Ideally, you to measure how well you are doing
Earlier, I mentioned comparing the mean time between boots as a
measure of reliability, and that is certainly one measure.
However, it's not the only one. Applications always restart at
least as frequently as the OS, but often more frequently. For
example, an application may malloc
ram more frequently than it frees
it: when the system runs out of VM, the process has to be
restarted. It is common for the problem to manifest itself by the
application refusing to take more requests, which in turn may lead to
the loss of some data. When the application stops accepting data,
one can hope that the load balancer will detect the problem and take
the machine out of rotation before the problem becomes significant.
See the introduction
for pointers to details.
At first glance, it looks easy to measure the productivity of a
programmer or a system administrator. Sysadmins deal with tickets
and you can count how many tickets each sysadmin deals with.

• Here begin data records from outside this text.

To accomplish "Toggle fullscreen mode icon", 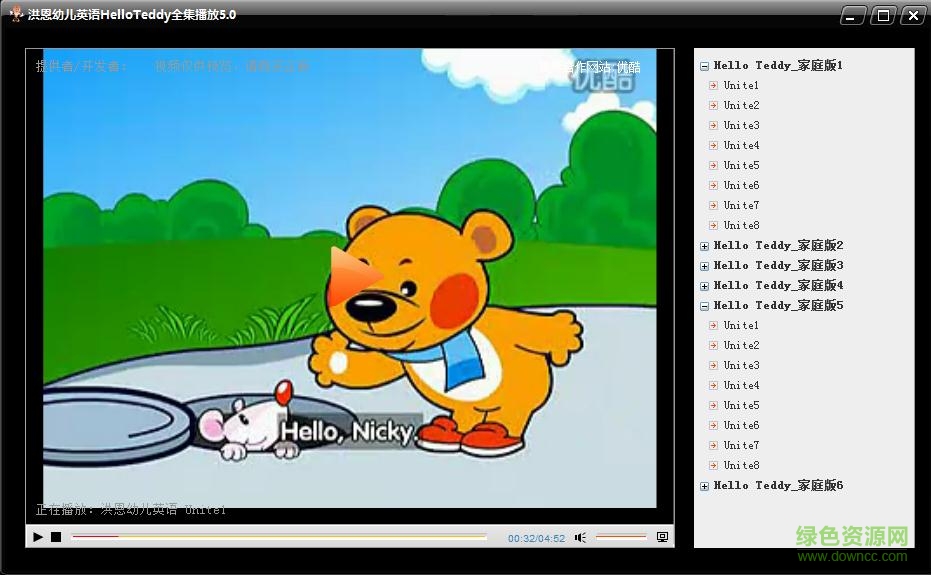I will (662, 537).
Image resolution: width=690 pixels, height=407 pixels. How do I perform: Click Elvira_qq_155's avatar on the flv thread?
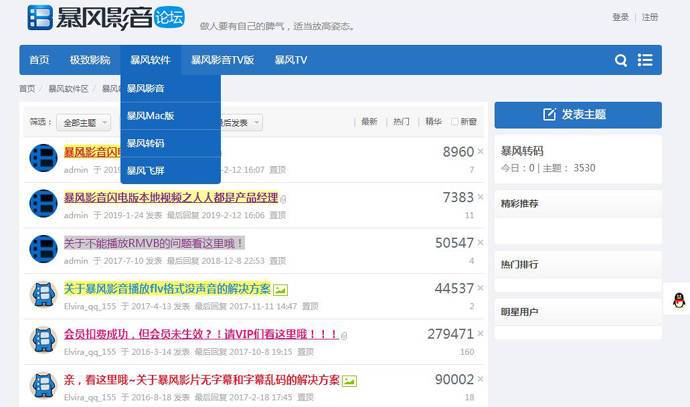(x=43, y=294)
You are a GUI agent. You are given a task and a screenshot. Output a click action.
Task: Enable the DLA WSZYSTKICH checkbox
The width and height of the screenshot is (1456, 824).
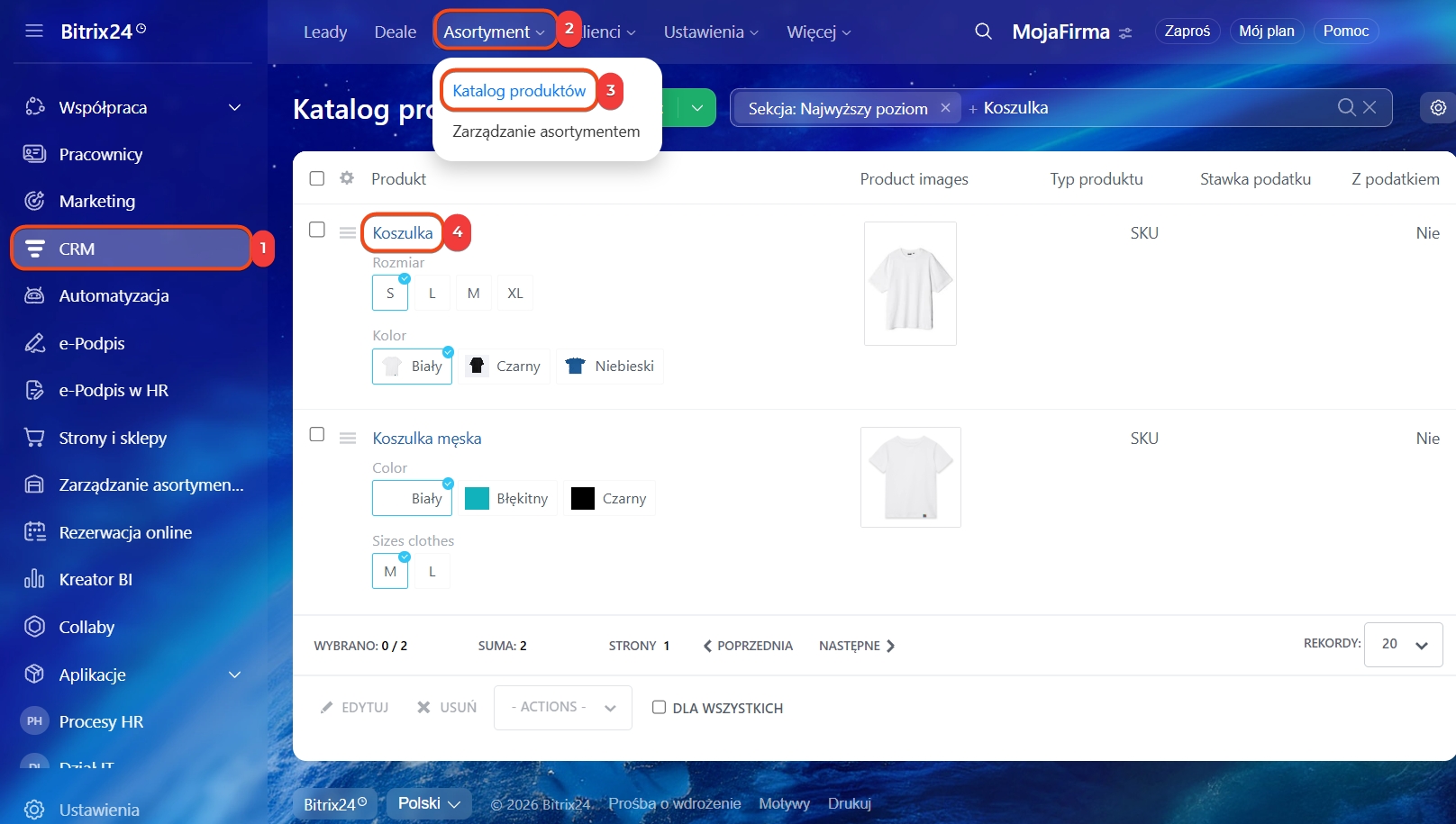tap(660, 707)
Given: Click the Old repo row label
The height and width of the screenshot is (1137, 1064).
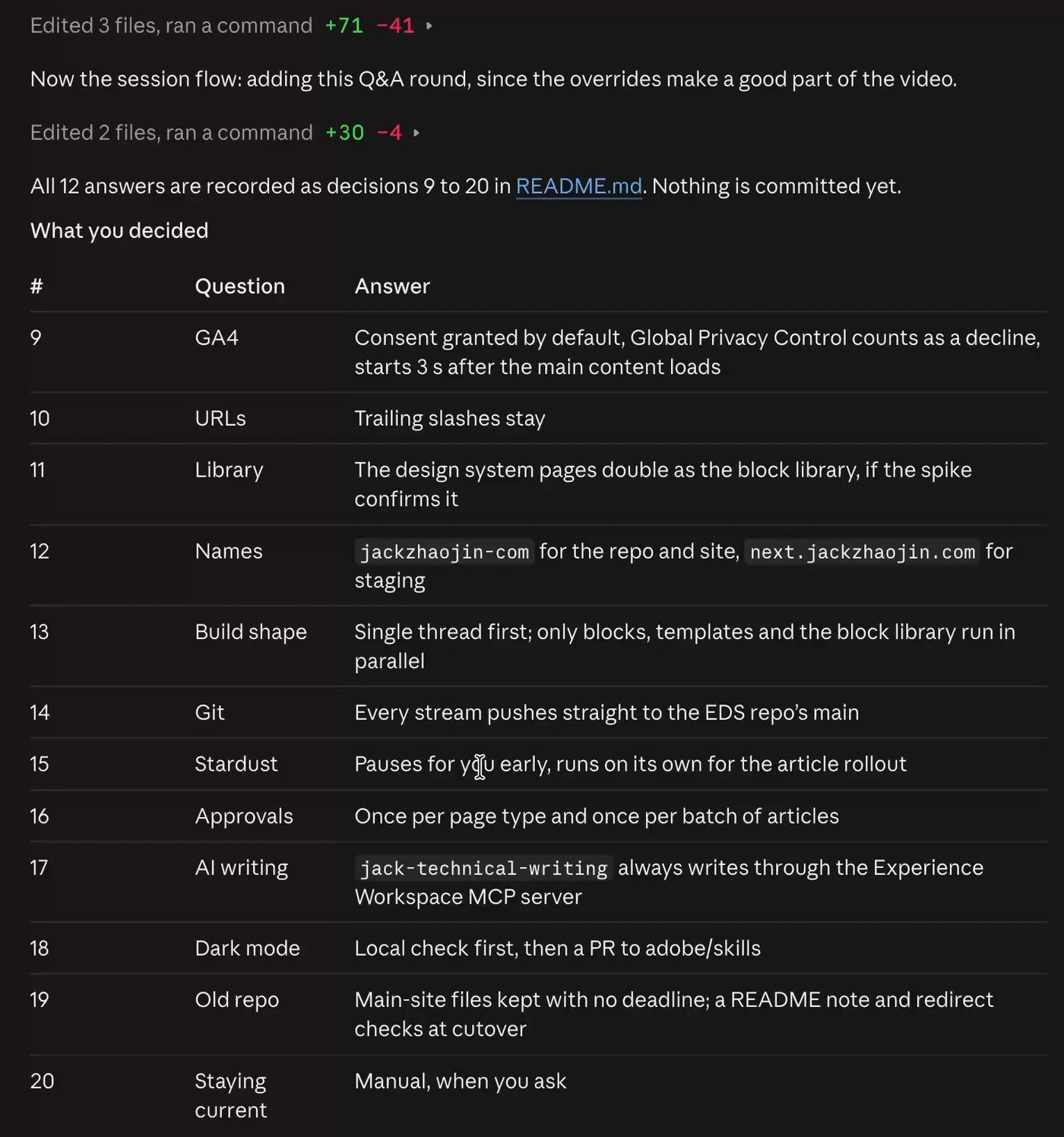Looking at the screenshot, I should click(237, 1000).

Programmers churn out lines of code (LOCs). However, sysadmins
are famous for handing off tickets to one another for all sorts of
reasons. One sysadmin may be really good at very complicated,
time consuming, while another excels at getting lightweight stuff done
quickly. I know one sysadmin who lets account change requests
pile up for up to a week, and then he handles them all on Wednesday, en
masse. So while he is very productive in terms of getting a lot
of tickets done quickly, the users are mad at him because it takes so
long to get simple things done. Programmers have tricks of their
own to crank out lots of LOCs, for example:
if ( $error_condition ) then { die "an error condition was
detected"; };
which is 1 LOC, versus:
if ( $error_condition ) then
{
die "an error condition was detected";
};
which is 4 LOCs. Focussing on LOCs also drives design. I
once replaced a horrible rats nest of if-then-elses with a much simpler
implementation using a table-driven finite state automata. This
was a better solution: it was smaller, easier to understand and change,
but it had fewer LOCs, so I was penalized.

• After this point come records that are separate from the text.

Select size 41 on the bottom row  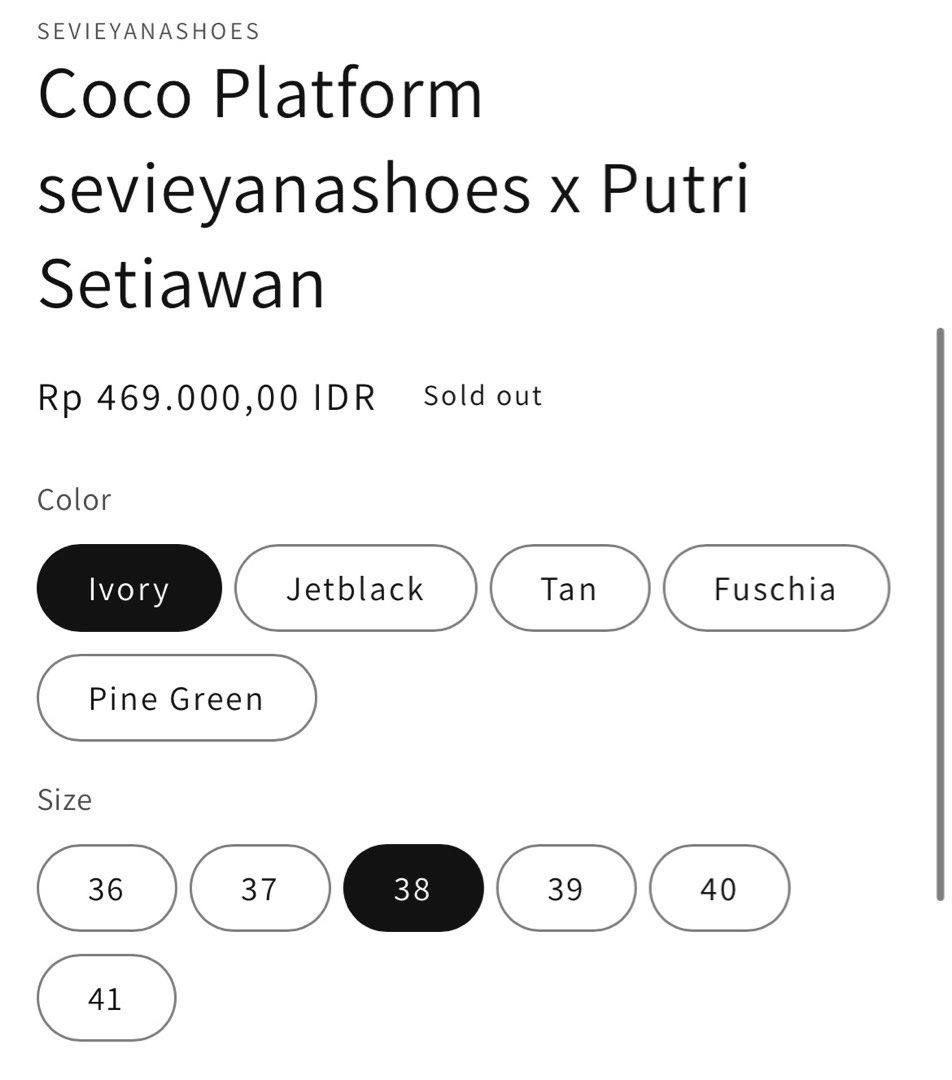tap(106, 998)
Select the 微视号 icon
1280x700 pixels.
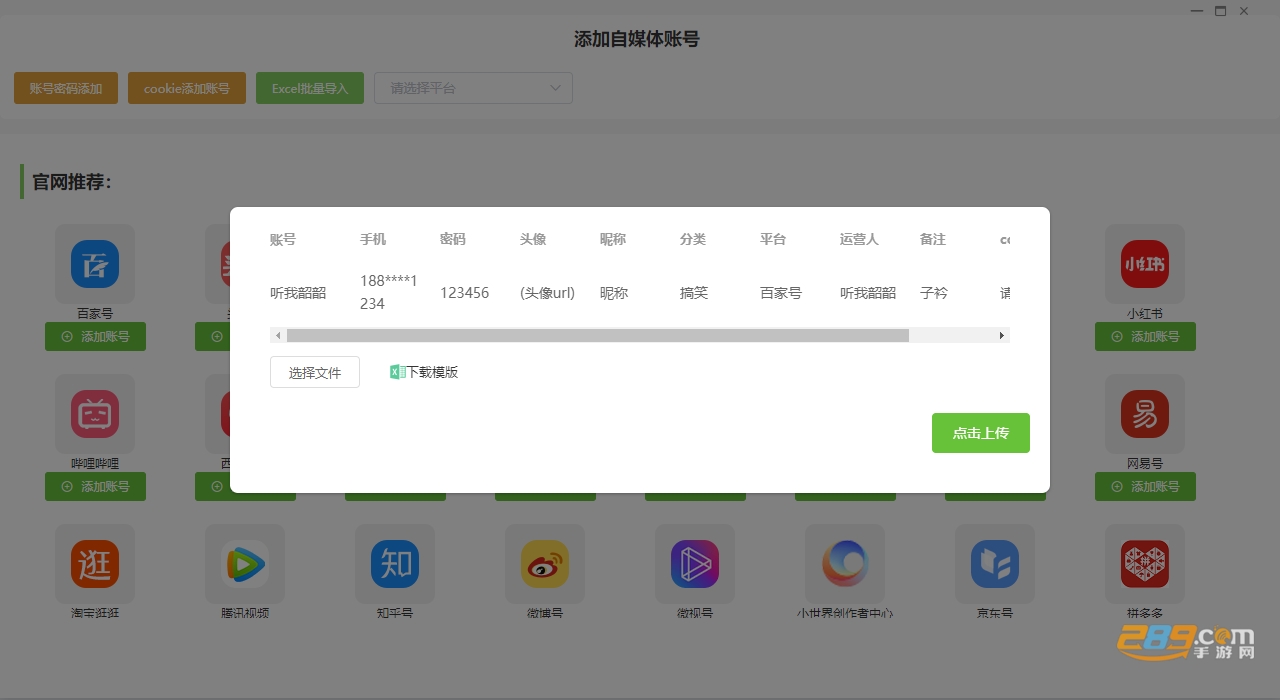tap(695, 564)
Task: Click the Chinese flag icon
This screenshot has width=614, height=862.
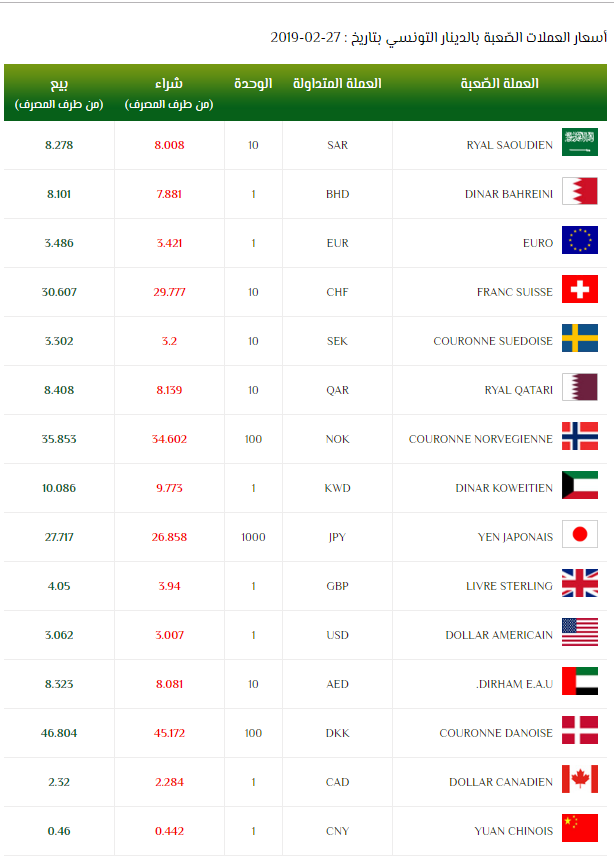Action: click(579, 830)
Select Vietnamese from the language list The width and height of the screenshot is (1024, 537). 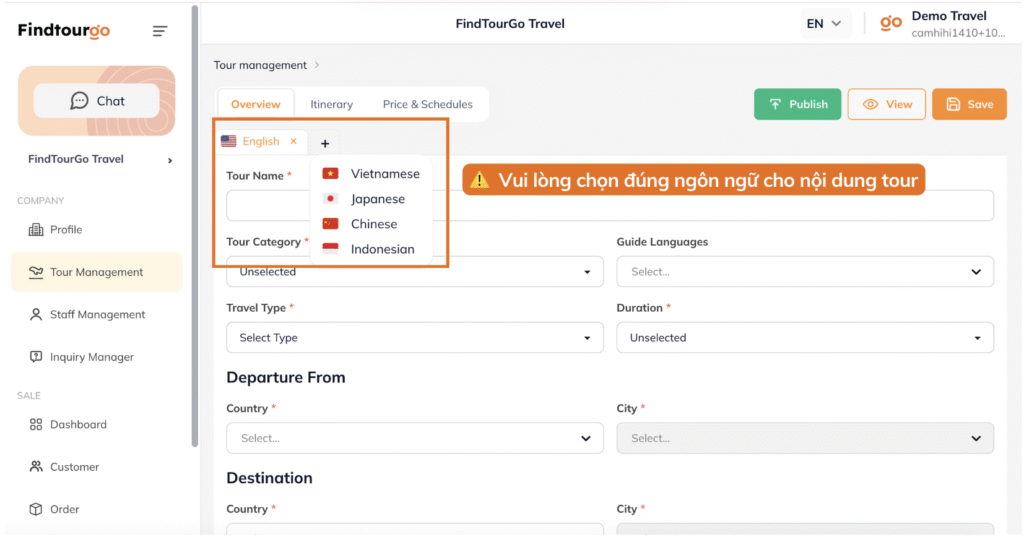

Never, never, never use statistics and measure as a basis for merit
raises or worse, firing decisions. If you do, then the people
will will be motivated to "game" the system, which will destroy the
usefulness of it. For example, a single account creation request
for 5 users will suddenly become 5 account creation requests each for
one user. The productivity actually goes down while the measured
productivity goes up.
There is lots of information you can get from the log files.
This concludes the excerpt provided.